One thing earlier with putting out content is like a lot of it doesn’t have a return. But it feels like a public service. Yes. Like, literally, we know, we know people going down in flames. It’s incredibly sad. Yeah,

Amanda  

yeah. But to share the education along the way. I know within our jobs, like as coaches that key Spire, we’ve created a lot of content, but you would have to be a part of that community to actually access that content. So we have done a tonne of educational stuff. But that’s within a private group that people can join, of course, but content on our own. We kind of put on a pause. Yeah, thanks, Montgomery. Yeah, I’m sorry. He’s much more interesting.

Marty  

The old days may return still. So

Erwin  

perhaps we’ll see. So way over time, any final thoughts you want to share? Especially to anyone who’s like nervous about getting started in this market? Any final words?

Marty  

Yeah, I would say, you know, you need to find a way to make it happen. If you’re interested in getting into real estate, I think it’s an excellent idea. Some people are confused about, you know, prices and what’s going on, they don’t understand, you know, like, it’s always gonna be a good investment, you know, things seem higher than ever. And people think that the only direction prices are gonna go is down. I totally disagree. We might see little blips in the market. You know, the market, always zigzags, but it zigzags upward. And so, you know, I highly, highly recommend buying real estate and a good way to start, if you are having trouble to raise the funds yourself, then you need to work with other people, whether it’s teaming up with your siblings, and parents, colleagues, university friends, you know, pulling people together can make it feasible. And so, you know, like, it’s about sacrifice, too, right? Like, a lot of people will say, Well, I don’t want to live with my, you know, my university friends or whatever. And okay, but you know, the, if that’s going to make it happen, if that’s just sometimes you have to do it, you have to do even if it’s just for a short period of time.
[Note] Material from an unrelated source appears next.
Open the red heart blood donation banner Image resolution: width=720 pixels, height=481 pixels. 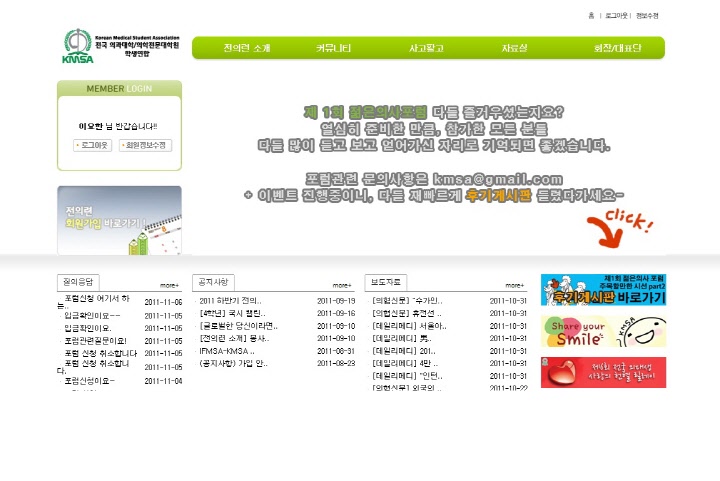point(603,372)
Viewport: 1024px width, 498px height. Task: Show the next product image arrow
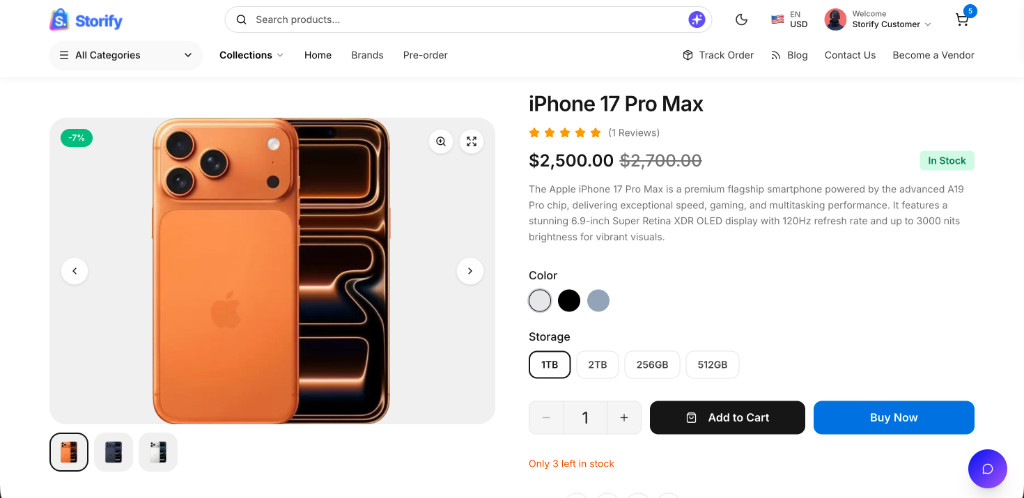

So that would be the recommendation I have. Otherwise, you know, it’s not gonna happen on its own, you got to make it happen. So

Amanda  

very nice. Yeah. And I think working within current market conditions, there’s no perfect time to buy or sell real estate, because by the time you knew it was perfect, that bad period is gone. Right? So working within current conditions, leverage people around you, there’s so many people doing amazing things in real estate, who are being incredibly successful with what they’re doing. So you can hook up with a community, a coach, a mentor is extremely helpful. You don’t have to go at it alone. And I wouldn’t suggest going at it alone. There’s there’s a lot of education out there. But yeah, understanding that it’s hard work. It’s not quick and dirty. But it is entirely possible to take control of your financial future, because it’s all about freedom, right? But if you have to work for your paycheck, you’re gonna run out of hours, by the time you actually achieve what you need to retire comfortably and reach those goals.

Marty  

And don’t worry about that passion thing. Pass. It’s simple math. Yeah. Do the math.

Amanda  

Yeah, yeah. And you’re gonna go through challenges and bumps along the way, but it’s about overcoming those obstacles. And that’s what you’re learning from that’s, you know, how you’re how you’re gonna grow. But yeah, it’s not easy, but it’s worth it.

Erwin  

Thank you both so much for coming in.

Amanda  

Thank you. Thank you very much blast Yeah.